Exercise goal —
Find the word "back" in the data below and copy each line that holds it.

[Opening Input data section]

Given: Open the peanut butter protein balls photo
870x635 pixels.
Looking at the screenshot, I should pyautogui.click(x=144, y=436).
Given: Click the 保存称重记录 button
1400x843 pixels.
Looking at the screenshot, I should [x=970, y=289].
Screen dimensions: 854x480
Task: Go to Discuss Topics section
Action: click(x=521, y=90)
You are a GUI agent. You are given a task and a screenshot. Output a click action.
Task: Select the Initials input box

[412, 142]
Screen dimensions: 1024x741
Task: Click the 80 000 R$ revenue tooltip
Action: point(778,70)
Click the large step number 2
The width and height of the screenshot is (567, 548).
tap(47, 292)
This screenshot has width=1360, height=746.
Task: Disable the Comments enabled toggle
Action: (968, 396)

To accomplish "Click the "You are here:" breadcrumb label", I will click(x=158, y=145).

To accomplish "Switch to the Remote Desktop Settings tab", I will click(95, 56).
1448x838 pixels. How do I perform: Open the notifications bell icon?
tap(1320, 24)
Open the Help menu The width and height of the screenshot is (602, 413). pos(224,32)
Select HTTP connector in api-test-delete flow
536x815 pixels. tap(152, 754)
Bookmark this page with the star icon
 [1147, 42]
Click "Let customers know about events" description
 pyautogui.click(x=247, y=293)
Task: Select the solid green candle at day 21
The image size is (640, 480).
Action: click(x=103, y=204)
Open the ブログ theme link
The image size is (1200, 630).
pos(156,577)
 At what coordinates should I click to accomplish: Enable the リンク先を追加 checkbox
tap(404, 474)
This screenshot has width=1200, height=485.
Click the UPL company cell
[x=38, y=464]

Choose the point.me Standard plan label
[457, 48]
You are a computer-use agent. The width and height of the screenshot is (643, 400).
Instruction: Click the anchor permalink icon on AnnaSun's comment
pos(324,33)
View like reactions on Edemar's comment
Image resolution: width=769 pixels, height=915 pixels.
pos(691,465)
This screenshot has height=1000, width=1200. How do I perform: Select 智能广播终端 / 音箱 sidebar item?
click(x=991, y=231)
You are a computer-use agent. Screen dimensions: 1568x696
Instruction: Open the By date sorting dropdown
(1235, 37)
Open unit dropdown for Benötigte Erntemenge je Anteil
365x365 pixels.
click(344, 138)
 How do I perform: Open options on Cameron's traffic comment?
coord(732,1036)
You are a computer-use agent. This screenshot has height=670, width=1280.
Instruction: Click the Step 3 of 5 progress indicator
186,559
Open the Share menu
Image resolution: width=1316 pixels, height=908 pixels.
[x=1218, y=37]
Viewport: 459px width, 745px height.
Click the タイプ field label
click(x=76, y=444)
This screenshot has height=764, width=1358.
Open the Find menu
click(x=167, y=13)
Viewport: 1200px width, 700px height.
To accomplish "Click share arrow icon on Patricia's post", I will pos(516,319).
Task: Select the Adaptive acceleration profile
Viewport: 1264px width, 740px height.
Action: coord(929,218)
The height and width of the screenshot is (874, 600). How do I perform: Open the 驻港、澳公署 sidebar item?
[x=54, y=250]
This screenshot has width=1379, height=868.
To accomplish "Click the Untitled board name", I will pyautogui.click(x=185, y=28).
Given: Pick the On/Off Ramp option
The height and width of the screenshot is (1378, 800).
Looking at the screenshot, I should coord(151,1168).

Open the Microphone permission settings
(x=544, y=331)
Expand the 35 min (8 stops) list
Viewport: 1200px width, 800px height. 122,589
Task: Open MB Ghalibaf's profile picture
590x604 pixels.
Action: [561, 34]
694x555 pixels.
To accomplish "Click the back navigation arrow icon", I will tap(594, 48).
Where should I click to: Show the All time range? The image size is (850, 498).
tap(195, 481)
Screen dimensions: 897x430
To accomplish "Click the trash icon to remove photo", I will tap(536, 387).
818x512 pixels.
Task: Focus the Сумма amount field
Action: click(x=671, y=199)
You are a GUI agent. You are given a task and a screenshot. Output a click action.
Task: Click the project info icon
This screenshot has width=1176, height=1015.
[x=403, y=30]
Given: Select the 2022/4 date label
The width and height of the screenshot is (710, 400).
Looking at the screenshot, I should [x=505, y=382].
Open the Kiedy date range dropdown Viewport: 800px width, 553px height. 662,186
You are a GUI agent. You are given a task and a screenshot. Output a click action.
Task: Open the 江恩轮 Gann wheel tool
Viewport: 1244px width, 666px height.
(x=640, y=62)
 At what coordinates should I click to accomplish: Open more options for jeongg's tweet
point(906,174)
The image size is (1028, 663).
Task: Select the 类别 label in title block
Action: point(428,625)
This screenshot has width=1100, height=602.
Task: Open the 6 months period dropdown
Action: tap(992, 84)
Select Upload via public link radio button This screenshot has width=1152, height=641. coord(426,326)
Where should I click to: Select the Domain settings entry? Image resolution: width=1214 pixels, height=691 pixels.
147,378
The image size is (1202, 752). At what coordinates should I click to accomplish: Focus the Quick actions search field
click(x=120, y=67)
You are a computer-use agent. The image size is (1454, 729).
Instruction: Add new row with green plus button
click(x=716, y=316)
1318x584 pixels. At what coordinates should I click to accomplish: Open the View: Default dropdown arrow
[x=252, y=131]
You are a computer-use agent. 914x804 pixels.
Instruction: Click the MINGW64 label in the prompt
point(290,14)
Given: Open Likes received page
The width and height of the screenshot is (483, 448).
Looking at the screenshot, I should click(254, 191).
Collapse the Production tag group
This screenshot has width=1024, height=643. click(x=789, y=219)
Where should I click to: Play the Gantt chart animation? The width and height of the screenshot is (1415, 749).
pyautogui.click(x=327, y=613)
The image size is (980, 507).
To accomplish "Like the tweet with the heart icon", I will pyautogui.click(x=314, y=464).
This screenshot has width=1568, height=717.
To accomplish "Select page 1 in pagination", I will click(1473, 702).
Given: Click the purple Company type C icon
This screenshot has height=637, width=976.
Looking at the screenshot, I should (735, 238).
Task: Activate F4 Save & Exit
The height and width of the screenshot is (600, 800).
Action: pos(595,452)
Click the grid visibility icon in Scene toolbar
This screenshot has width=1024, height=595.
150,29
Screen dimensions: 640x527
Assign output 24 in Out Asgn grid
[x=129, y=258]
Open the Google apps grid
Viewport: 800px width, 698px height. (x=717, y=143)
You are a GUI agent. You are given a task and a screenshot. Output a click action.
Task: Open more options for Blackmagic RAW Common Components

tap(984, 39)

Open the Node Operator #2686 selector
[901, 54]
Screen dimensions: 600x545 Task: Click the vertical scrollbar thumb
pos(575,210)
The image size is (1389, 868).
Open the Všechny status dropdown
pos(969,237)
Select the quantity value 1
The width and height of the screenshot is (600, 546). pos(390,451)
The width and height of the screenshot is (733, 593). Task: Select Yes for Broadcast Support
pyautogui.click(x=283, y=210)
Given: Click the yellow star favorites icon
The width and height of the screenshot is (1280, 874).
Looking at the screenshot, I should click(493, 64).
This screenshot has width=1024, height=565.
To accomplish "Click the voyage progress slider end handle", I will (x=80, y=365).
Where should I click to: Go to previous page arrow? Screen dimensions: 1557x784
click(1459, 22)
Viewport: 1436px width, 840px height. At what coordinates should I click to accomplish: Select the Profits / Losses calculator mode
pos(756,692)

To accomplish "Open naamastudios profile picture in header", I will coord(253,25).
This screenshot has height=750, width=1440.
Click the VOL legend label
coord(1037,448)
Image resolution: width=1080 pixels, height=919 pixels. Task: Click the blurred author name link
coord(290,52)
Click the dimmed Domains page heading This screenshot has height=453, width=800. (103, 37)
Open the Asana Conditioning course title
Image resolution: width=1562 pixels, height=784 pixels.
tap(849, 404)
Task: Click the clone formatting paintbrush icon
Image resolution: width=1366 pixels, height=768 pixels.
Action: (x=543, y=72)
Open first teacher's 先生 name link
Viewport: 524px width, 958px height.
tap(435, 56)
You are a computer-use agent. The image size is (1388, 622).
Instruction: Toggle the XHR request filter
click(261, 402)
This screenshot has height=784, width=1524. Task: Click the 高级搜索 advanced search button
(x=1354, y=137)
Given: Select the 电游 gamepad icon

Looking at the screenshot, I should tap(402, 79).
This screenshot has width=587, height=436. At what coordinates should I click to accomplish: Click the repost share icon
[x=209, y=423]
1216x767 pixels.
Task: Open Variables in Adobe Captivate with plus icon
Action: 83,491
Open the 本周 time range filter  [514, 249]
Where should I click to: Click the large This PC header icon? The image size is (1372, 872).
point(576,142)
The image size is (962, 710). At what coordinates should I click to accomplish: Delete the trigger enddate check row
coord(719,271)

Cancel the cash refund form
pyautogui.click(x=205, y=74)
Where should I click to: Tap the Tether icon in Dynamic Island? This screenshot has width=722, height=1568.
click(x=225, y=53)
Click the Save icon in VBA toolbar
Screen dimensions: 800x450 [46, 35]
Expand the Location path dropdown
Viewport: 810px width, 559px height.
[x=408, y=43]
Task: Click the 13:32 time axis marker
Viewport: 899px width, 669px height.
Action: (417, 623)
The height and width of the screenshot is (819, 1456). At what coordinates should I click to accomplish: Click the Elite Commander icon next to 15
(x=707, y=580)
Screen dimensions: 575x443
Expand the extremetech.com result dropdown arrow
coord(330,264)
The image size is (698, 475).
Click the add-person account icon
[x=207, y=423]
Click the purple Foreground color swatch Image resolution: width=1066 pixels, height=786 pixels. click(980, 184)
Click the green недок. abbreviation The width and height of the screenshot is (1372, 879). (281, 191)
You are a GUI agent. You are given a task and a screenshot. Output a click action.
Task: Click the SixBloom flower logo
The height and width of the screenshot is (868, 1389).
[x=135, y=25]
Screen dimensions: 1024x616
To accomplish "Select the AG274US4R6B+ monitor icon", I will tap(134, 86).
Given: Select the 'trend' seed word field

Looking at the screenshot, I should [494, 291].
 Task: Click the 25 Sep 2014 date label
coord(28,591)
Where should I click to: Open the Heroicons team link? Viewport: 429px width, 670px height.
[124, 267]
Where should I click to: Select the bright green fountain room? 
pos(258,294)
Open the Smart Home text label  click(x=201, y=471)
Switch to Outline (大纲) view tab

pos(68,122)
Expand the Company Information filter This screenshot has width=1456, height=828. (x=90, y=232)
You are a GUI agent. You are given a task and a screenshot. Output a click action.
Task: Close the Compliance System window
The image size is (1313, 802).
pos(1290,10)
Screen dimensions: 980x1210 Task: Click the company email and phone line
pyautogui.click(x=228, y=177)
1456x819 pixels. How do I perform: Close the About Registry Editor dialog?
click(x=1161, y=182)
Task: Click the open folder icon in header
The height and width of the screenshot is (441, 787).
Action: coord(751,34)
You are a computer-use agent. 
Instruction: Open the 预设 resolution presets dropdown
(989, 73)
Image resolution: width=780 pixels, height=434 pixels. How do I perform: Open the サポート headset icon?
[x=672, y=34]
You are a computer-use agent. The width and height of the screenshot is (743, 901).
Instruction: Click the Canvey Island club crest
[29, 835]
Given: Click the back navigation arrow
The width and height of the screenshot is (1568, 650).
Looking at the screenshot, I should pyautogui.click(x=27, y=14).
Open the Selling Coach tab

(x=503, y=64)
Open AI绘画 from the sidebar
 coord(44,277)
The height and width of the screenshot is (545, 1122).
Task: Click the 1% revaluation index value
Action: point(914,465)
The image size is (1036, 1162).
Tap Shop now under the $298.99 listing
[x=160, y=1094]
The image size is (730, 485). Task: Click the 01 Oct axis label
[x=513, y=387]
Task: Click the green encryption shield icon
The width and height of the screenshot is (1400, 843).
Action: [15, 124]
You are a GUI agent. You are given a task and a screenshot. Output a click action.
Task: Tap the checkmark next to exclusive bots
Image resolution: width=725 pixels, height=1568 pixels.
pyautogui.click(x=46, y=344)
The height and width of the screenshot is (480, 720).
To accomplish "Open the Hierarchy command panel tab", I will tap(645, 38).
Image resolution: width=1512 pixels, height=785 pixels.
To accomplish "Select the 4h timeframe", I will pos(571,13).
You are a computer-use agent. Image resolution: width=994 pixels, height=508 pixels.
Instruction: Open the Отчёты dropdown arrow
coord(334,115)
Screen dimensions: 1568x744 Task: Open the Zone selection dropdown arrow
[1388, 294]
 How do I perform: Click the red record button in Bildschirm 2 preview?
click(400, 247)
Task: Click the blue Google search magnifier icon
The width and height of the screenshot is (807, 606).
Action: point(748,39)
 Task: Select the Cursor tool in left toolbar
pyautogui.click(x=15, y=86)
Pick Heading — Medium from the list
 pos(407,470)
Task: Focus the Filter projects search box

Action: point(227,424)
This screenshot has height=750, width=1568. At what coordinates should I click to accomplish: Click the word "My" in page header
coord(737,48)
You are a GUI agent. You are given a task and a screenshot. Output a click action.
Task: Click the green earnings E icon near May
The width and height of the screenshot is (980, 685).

[Closing Input data section]

Exercise output —
To accomplish "Click the back navigation arrow icon", I will tap(594, 48).
Given: Click the back navigation arrow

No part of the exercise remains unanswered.